The cytokine storm that occurs when chronic Lyme patients are given antibiotics, called a “herx” by LLMD’s, is not a good thing in my opinion, if it persists beyond a short time. The idea that it means that you are killing Borrelia burgdorferii is, I believe, a complete myth.
Lyme Disease responds to treatment. If it’s going to respond, almost any broad spectrum antibiotic you throw at it will work. Tetracyclines, macrolides, penicillins, cephalosporins work. Patients who do not respond to antibiotics in an obvious way clinically will not respond no matter how long they are blasted. The patients who do not respond likely have a retrovirus or more than one retrovirus. They need specific treatment for the underlying cause of their disease. I am hopeful that all this deviant treatment, on both sides of the fence, will eventually become an anachronism. But for now, a word to the wise. Don’t do what I did.

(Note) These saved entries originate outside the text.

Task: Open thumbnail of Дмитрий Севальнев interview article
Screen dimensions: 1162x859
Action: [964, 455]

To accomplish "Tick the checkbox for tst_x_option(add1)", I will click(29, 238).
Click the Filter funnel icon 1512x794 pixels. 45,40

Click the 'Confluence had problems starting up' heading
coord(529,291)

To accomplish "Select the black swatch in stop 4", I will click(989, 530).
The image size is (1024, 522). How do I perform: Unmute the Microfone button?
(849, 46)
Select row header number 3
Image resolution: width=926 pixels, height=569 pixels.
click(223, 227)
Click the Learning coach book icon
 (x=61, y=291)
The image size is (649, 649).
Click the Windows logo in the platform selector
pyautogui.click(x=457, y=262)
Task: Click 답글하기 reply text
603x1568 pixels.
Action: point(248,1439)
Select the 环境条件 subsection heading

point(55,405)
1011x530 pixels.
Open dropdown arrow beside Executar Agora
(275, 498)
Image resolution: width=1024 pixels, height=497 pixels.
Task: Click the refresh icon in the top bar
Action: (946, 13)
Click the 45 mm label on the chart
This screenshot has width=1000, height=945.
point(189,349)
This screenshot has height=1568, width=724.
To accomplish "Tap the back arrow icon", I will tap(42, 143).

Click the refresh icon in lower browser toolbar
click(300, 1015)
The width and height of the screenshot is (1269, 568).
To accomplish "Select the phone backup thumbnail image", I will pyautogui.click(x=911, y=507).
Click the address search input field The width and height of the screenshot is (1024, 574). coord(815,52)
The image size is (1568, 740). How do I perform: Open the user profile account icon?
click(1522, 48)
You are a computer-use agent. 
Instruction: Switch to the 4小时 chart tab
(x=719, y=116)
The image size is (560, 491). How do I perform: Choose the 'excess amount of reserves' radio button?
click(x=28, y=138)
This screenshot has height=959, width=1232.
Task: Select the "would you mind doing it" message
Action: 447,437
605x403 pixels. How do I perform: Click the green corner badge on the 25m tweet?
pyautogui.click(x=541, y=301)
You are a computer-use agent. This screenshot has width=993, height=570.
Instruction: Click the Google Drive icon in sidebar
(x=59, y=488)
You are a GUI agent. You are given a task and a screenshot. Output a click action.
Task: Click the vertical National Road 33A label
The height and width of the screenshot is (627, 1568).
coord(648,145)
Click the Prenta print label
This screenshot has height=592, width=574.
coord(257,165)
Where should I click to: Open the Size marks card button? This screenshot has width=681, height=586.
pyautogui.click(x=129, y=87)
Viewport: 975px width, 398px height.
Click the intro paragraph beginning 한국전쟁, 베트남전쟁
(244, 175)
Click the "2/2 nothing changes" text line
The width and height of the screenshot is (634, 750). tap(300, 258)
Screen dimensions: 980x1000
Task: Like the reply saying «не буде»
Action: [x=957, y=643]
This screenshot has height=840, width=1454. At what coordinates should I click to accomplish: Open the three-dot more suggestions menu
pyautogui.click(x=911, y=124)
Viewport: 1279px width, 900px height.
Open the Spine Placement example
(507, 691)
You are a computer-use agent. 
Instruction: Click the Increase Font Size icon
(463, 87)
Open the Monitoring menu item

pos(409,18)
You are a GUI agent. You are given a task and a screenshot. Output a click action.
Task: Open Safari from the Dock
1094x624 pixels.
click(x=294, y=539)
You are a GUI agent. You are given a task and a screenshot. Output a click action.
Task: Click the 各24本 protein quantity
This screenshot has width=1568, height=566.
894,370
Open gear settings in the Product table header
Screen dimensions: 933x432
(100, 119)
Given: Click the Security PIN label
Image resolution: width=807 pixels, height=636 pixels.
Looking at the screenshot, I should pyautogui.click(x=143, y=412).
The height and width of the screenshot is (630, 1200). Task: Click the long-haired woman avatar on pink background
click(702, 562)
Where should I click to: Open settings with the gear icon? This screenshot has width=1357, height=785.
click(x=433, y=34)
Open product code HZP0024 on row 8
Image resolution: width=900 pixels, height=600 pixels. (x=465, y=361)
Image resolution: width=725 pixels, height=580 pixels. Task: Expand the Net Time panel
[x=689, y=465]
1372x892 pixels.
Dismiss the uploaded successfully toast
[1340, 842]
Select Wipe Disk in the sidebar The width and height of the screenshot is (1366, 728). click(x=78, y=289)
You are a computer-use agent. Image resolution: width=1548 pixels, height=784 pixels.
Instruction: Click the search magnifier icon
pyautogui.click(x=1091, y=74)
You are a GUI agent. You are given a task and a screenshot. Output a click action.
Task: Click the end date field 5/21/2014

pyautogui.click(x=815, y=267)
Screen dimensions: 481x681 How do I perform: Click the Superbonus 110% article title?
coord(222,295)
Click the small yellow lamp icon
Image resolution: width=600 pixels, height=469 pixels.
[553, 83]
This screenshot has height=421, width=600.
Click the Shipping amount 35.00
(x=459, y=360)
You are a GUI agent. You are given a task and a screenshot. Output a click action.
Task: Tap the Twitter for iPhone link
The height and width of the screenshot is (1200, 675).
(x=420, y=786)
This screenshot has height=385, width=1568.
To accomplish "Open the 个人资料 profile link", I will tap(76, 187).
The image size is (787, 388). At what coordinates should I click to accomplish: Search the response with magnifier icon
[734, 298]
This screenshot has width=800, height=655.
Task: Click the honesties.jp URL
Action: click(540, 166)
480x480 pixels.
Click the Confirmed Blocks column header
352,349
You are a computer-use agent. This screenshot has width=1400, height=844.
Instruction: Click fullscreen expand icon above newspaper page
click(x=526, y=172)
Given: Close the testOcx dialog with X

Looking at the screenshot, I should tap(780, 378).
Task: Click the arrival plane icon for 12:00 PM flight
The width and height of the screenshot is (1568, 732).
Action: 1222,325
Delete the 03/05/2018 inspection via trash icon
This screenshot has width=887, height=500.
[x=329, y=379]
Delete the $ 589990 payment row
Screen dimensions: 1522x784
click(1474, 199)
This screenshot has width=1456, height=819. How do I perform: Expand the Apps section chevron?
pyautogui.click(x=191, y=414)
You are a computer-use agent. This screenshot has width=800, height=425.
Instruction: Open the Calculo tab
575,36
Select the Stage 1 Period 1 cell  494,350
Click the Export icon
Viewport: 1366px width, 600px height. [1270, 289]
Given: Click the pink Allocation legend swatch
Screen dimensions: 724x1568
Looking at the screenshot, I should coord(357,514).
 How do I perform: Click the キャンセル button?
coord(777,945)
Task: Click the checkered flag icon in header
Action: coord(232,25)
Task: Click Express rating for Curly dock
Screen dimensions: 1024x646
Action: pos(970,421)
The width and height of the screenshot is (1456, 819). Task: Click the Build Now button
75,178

Patients who do respond to antibiotics, relapse and respond again may need to be maintained on long-term antibiotics. I want to say this very clearly, because I am being cast as anti-antibiotic and I am not. I am against persisting when it is a losing battle. I fully acknowledge how difficult these decisions are at this time. They need to be made individually within the context of the physician patient relationship, but they must be informed by what is known. And what is known is changing very quickly.
We don’t know what part tick-borne disease plays in the total picture. Any good doctor knows what he doesn’t know and acknowledges it. There is obviously a place for antibiotics in this patient population, but the fact that some respond doesn’t justify the huge iatrogenic injuries that are occurring. I’ve heard of quite a few gall bladders lost to Rocephin and a couple of people who still have their gall bladders, but have chronic right upper quadrant pain. And untold losses to the Bartonella witch hunt. People permanently harmed by quinolones and aminoglycosides.
Most of the patients who write to me are clearly hyperimmune or autoimmune. They do not get opportunistic infections in the way that AIDS, transplant or other immunosuppressed patients do. Borrelia burgdorferi and certain activated viruses probably play a part in pathogenesis, but are not opportunistic in the same way that happens with HIV. They do not overwhelm and kill the host.
Of course, if current HIV drugs control the disease, LLMD’s and CFS doctors will quickly become irrelevant. So why would they want to try them? Even if the patients are X+ and are begging for prescriptions. They’d lose their captive audiences. People traveling from all over to pay outrageous amounts of out-of pocket cash, which the doctors can justify to themselves, since they can’t get paid adequately for what they do under the current system, as the patients aren’t covered for what they have. Eventually ID doctors will treat it.
My husband was diagnosed with cardiac Lyme and treated with antibiotics twice for persistent arrhythmias, dysautonomia and the usual TBD suspects. Oral antibiotics made him worse. IV antibiotics gave him C. diff. He is now much better, having refused treatment for almost three years, other than a 5 day course of Alinia a couple of years ago that helped. Ali, who I once considered antibiotic dependent, has had no antibiotics since last fall. Her case actually supports ILADS’ conclusions more than most, and even she is proving them wrong.